* _Source extract_:
------------------------------

If forced to eat only one continent’s cuisine for life, which would you choose? I like to pose this question to dining companions because it makes for good debate. A few recent meals at the cozy, comfortable and eminently enjoyable Phat Boy Sushi & Kitchen in Fort Lauderdale reinforced why my answer is always Asia.
Is there anything more sinful and simple than a slice of toro — fatty tuna belly — sliding off chopsticks into a waiting mouth? Is there anything more refreshing during summer’s punishing heat than pristine slivers of hamachi (yellowtail) swimming in vibrant ponzu sauce and topped with bits of scallion, jalapeno and briny black fish roe? Is there anything more satisfying than a steaming bowl of ramen — chock full of noodles, pork belly and mushrooms — no matter what time of year?
Phat Boy serves these and many more Japanese favorites capably and at modest prices, which explains why its newest location in Fort Lauderdale has been doing well and why chef-owner John Maser is exploring more locations.
“It’s light, it’s fresh and we stick to traditional Japanese — no Thai dishes on our menu,” Maser says in a follow-up interview, referring to the ubiquitous South Florida landscape of combination Thai-sushi restaurants.
Phat Boy Sushi and Kitchen launched in Oakland Park in April 2016, a partnership between the Swedish-born Maser and Vietnamese restaurateur Thuan Lam. Maser and his parents, Ted and Tina, bought out Lam last year and looked to downtown Fort Lauderdale for their first expansion outpost. The Masers pounced on a corner spot on South Federal Highway, just south of the Henry E. Kinney Tunnel, opening in March at the former site of New River Pizza (which moved across the street to its original location after the shuttering of short-lived Wok Asian restaurant).
The new Phat Boy borders the affluent Rio Vista neighborhood and is close to the Broward County Courthouse and Broward School District headquarters, assuring lively lunch and takeout business. Phat Boy also has carved out a late-night niche, with its kitchen open nightly until midnight (and until 2 a.m. on Fridays and Saturdays). A post 10:30 p.m. happy hour of bottomless hot sake for $10 and half-priced Sapporo drafts has been drawing a younger crowd.

------------------------------

* _Material_:
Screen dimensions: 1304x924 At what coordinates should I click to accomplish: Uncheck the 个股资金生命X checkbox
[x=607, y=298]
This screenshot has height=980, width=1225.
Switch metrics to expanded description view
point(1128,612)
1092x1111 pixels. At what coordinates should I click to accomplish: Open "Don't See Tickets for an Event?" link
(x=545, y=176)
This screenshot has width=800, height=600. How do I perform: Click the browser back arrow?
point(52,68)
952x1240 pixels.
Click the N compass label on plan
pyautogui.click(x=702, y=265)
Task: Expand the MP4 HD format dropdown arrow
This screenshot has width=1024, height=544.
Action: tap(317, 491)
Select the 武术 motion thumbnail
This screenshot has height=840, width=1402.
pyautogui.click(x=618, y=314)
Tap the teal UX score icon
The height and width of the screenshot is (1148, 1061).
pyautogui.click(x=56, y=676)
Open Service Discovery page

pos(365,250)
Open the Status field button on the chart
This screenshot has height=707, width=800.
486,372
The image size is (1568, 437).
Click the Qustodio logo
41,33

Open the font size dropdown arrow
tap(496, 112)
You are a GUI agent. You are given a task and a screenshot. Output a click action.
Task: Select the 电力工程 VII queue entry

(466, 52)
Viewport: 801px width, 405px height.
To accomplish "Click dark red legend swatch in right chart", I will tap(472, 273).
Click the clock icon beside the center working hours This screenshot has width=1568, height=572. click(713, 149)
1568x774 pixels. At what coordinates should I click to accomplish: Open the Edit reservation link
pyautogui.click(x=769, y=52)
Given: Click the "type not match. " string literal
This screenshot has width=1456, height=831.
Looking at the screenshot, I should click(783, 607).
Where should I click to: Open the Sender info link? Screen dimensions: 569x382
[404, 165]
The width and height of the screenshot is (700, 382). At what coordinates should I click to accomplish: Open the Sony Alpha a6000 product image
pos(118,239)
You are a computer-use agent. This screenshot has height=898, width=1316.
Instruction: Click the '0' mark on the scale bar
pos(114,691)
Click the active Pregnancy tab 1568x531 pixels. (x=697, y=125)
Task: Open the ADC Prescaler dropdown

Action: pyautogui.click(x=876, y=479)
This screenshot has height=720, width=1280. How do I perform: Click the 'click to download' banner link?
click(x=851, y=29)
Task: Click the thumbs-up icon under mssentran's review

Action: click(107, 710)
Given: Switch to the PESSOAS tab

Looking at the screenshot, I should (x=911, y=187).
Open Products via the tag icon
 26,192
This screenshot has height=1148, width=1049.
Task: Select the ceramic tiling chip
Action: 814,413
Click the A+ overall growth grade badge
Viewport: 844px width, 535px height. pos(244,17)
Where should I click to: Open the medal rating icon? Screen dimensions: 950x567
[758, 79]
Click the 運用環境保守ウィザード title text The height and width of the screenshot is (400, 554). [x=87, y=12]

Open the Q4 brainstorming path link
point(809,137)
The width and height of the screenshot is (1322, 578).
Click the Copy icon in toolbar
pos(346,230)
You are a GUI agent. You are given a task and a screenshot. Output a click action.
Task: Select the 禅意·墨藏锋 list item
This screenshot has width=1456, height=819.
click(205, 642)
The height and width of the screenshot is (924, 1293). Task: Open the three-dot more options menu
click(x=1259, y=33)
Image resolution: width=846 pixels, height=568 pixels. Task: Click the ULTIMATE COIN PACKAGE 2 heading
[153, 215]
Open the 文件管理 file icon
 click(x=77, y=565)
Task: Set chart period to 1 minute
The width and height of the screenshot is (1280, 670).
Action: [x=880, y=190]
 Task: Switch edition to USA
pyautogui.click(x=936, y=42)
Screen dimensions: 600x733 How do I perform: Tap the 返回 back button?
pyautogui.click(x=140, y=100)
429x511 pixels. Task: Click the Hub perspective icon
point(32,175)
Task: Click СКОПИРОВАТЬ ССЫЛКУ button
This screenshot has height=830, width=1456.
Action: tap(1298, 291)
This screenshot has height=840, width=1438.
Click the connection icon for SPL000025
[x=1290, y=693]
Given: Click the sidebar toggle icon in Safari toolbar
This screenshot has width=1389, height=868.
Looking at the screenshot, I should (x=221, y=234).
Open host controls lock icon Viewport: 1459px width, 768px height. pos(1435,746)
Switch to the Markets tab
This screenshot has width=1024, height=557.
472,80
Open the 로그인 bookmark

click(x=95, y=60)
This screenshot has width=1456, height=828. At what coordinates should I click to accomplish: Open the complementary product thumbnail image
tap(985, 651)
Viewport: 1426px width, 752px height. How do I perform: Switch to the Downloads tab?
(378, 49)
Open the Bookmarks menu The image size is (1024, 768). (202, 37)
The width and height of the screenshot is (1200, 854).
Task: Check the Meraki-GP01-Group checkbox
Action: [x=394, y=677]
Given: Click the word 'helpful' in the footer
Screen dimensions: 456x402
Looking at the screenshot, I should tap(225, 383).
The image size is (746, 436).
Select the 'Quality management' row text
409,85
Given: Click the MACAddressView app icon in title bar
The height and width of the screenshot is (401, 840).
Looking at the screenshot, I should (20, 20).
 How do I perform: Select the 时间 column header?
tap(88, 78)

------------------------------

* _Problem set_:
• a. According to the restaurant review, when did Phat Boy Sushi and Kitchen first open in Oakland Park?
• b. Copy out the restaurant review word for word, from "Is there anything more sinful" to "time of year?", inclusive.
The records have no role in this exercise.

* _Final answers_:
• a. It opened in April 2016.

• b.
Is there anything more sinful and simple than a slice of toro — fatty tuna belly — sliding off chopsticks into a waiting mouth? Is there anything more refreshing during summer’s punishing heat than pristine slivers of hamachi (yellowtail) swimming in vibrant ponzu sauce and topped with bits of scallion, jalapeno and briny black fish roe? Is there anything more satisfying than a steaming bowl of ramen — chock full of noodles, pork belly and mushrooms — no matter what time of year?